DNS CERT Records Explained
DNS CERT (Certificate) records store public key certificates or references to them in DNS. They enable secure distribution of certificates for authentication, encryption, and digital signatures without requiring a separate certificate authority infrastructure.
What is a CERT record?
CERT records contain public key certificates that can be used for various cryptographic purposes. The certificate data can be stored directly in the DNS record or the record can contain a reference to where the certificate can be retrieved. This provides a standardized way to distribute certificates through DNS infrastructure.

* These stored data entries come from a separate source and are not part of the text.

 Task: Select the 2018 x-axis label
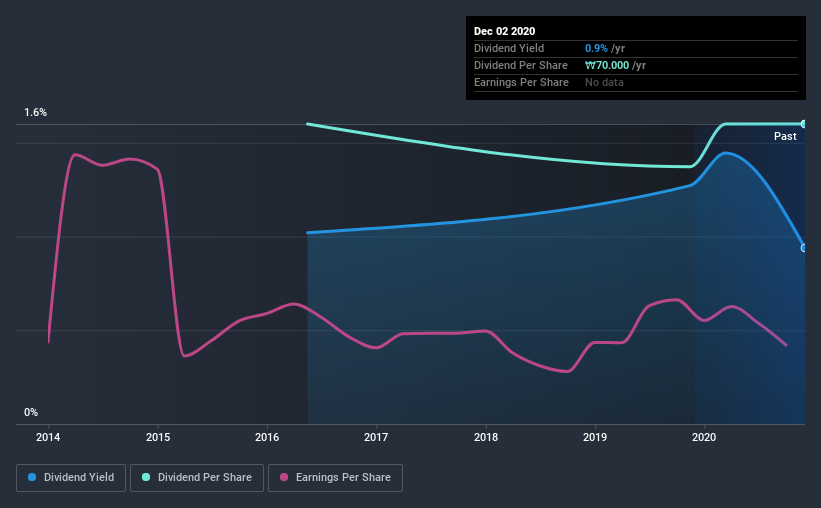coord(486,437)
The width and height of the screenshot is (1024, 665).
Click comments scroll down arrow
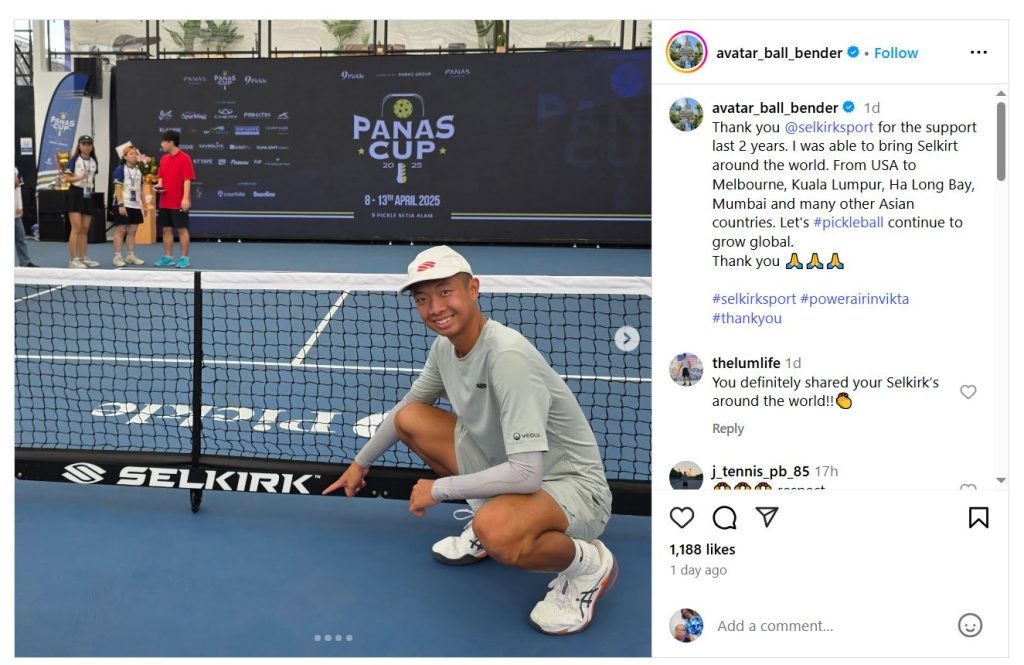point(1001,480)
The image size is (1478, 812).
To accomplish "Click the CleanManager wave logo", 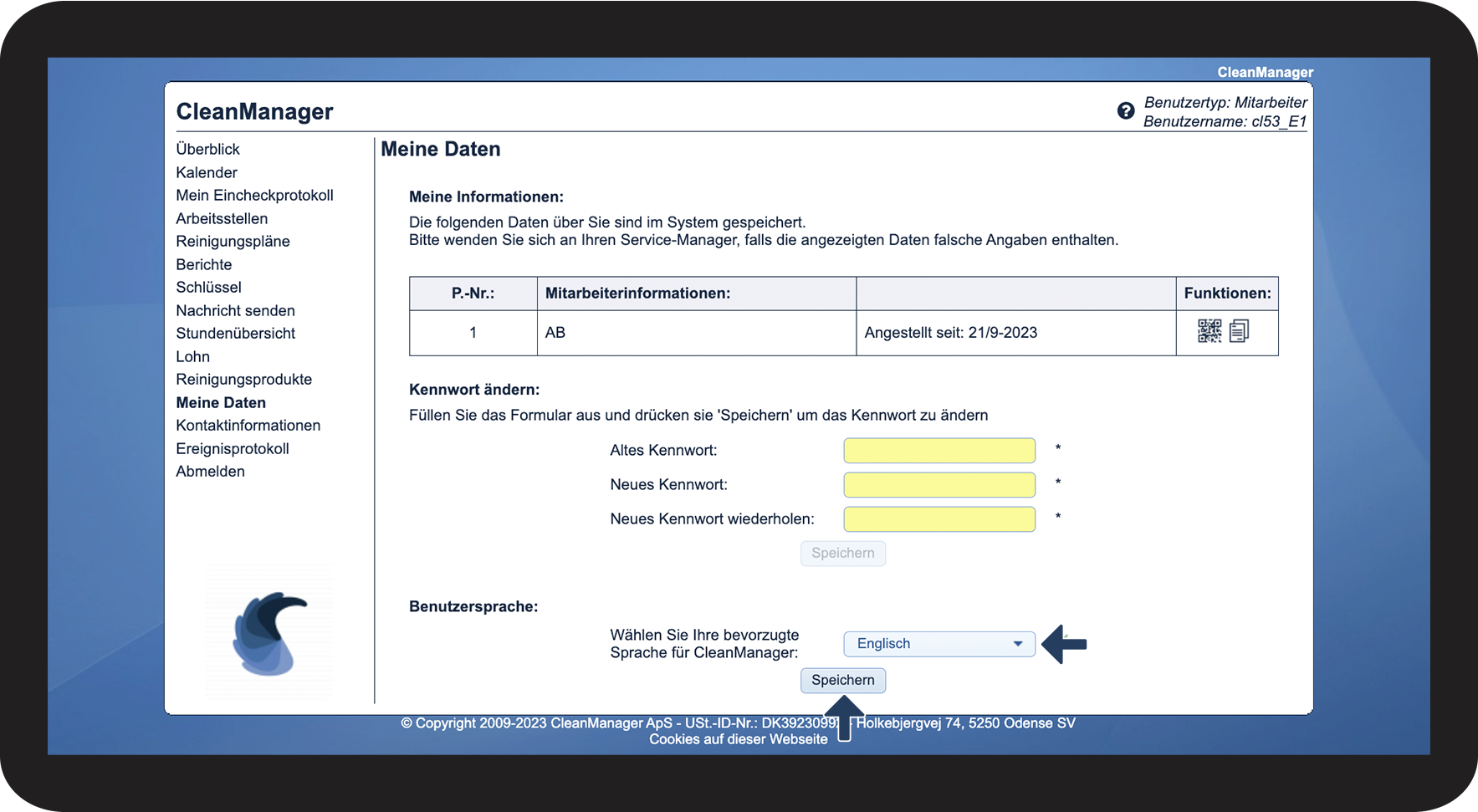I will [269, 634].
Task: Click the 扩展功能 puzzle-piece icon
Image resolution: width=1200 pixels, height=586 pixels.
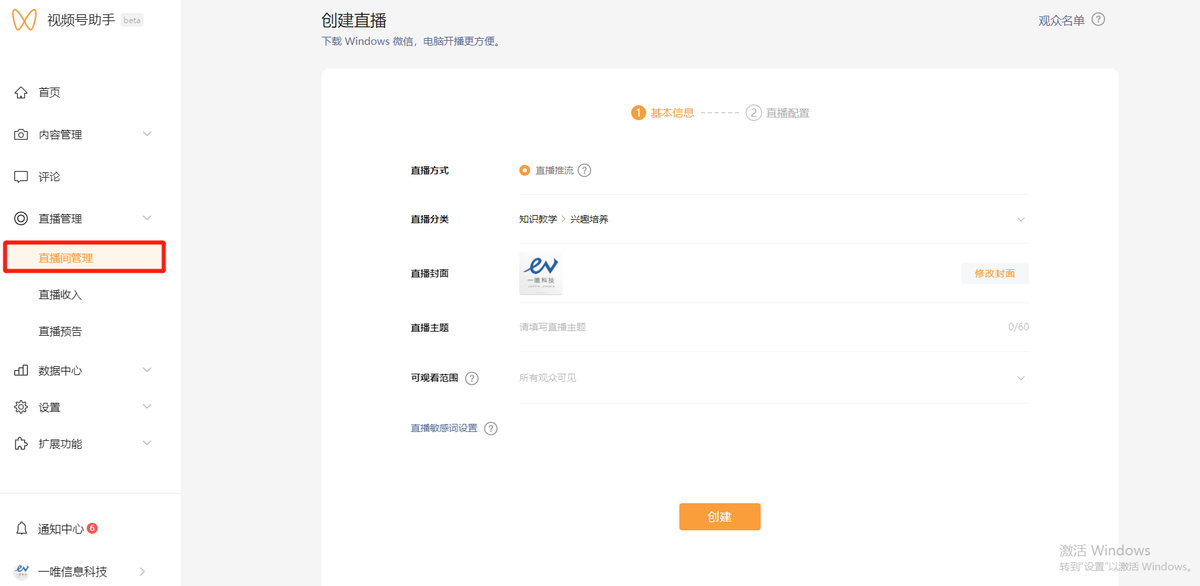Action: point(21,444)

Each CERT record contains four key pieces of information: the certificate type (such as PKIX for X.509 certificates or PGP for OpenPGP keys), a key tag for identification, the algorithm used, and the certificate data itself (usually Base64 encoded). This structure supports multiple certificate formats within a single record type.
How are CERT records used?
CERT records enable applications to retrieve certificates directly from DNS without requiring connection to a certificate authority or key server. This can be useful for email encryption, where a sender needs to obtain the recipient's public key, or for authenticating network services.
When combined with DNSSEC, CERT records provide a secure and verifiable method of certificate distribution. The chain of trust established by DNSSEC ensures that the certificate data has not been tampered with during transmission.
Common use cases include storing S/MIME certificates for email encryption, PGP keys for secure communication, and X.509 certificates for TLS/SSL server authentication. The flexibility of the CERT record format allows it to support various certificate standards as they evolve.